-- Task set --
1 - From the Runge-Kutta homework post, list every initial condition given for the system.
2 - Please return the passage of the Runge-Kutta homework post starting at "For the equation" and ending at "separate first-order ODE's.", copied word for word.
3 - Answer these questions using the Runge-Kutta homework post:
(a) What step size h is to be used?
(b) At what value of t are u, u', v and v' to be found?
(c) Into how many separate first-order ODEs does the poster believe the two given equations should be changed?

-- Passage to read --
####

Consider the system of coupled second-order differential equations

[tex]u''-(t+1)(u')^2+2uv-u^3=\cos{t}[/tex]

[tex]2v''+(\sin{t})u'v'-6u=2t+3[/tex]

with initial conditions u(0)=1, u'(0)=2, v(0)=3, v'(0)=4. Use the second order Runge-Kutta method with h=0.2 and a=2/3, b=1/3, [tex]\alpha=\beta=3/2[/tex] to find u, u', v, v' at t=0.2

## Homework Equations

For the equation dy/dx=f(x,y)

[tex]y_{n+1}=y_n+ak_1+bk_2[/tex]

[tex]k_1=hf(x_n,y_n)[/tex]

[tex]k_2=hf(x_n+\alpha h,y_n+\beta k_1)[/tex]

## The Attempt at a Solution

I have no background in Differential Equations but some searching around on the net gave me a little bit of insight and I believe I'm supposed to change the two given equations into 4 separate first-order ODE's.

####

-- Provided records --

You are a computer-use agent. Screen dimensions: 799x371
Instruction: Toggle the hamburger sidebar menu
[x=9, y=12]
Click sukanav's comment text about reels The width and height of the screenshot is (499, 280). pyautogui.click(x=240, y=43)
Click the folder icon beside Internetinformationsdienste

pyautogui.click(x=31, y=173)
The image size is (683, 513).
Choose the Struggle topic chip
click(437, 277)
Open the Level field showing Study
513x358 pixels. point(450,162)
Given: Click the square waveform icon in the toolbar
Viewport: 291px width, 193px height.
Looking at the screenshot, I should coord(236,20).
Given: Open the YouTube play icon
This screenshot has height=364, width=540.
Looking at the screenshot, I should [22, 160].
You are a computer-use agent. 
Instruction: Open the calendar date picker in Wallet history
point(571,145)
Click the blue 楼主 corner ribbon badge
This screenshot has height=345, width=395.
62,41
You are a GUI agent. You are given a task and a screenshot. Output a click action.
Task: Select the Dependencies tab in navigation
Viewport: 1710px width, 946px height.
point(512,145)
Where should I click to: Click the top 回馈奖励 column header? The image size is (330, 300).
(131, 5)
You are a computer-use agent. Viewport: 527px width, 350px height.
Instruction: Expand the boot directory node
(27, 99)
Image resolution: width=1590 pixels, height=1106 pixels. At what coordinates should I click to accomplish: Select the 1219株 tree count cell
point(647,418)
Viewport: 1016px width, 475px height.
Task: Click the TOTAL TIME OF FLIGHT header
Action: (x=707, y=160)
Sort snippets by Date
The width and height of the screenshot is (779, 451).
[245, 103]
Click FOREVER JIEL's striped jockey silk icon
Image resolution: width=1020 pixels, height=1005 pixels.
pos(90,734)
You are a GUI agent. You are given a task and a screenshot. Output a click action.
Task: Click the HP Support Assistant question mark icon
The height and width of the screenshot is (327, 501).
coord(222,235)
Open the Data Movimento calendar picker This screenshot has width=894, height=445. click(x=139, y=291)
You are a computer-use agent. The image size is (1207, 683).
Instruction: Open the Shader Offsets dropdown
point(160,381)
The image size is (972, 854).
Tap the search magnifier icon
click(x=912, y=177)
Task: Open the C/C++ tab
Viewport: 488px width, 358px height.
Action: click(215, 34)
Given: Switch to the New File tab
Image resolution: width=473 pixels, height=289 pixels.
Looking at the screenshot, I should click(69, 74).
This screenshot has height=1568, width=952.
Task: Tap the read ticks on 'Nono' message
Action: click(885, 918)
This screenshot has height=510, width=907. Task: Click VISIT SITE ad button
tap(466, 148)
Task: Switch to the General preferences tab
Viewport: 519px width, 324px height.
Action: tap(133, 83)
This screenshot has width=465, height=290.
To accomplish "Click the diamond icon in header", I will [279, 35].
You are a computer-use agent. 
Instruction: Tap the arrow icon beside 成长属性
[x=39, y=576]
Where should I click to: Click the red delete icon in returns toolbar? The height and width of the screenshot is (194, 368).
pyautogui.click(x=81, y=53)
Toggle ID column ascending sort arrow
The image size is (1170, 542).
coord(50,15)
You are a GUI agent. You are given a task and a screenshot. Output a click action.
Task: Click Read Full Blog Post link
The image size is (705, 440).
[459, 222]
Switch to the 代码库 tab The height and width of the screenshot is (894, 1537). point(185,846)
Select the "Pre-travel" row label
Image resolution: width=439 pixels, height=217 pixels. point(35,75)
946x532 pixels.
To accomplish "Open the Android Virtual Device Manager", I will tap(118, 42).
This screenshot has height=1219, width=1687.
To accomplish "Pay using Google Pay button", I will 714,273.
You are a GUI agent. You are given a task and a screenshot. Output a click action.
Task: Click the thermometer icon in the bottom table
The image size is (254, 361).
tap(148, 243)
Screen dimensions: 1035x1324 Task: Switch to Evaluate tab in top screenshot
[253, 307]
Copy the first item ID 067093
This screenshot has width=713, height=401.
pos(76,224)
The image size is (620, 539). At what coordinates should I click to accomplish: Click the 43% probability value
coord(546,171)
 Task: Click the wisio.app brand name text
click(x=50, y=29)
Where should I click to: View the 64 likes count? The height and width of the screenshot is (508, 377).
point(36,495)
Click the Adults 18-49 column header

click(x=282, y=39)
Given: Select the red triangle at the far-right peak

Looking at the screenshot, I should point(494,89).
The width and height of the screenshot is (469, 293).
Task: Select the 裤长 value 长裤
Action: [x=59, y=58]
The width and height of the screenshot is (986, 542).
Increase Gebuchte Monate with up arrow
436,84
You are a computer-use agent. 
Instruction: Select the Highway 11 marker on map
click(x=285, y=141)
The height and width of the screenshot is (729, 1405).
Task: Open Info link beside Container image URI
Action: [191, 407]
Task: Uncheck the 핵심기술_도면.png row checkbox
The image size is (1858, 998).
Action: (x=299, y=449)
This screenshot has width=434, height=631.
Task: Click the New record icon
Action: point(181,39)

####

-- Outputs --
1 -
u(0)=1
u'(0)=2
v(0)=3
v'(0)=4

2 -
For the equation dy/dx=f(x,y)

[tex]y_{n+1}=y_n+ak_1+bk_2[/tex]

[tex]k_1=hf(x_n,y_n)[/tex]

[tex]k_2=hf(x_n+\alpha h,y_n+\beta k_1)[/tex]

## The Attempt at a Solution

I have no background in Differential Equations but some searching around on the net gave me a little bit of insight and I believe I'm supposed to change the two given equations into 4 separate first-order ODE's.

3 -
(a) h=0.2
(b) t=0.2
(c) 4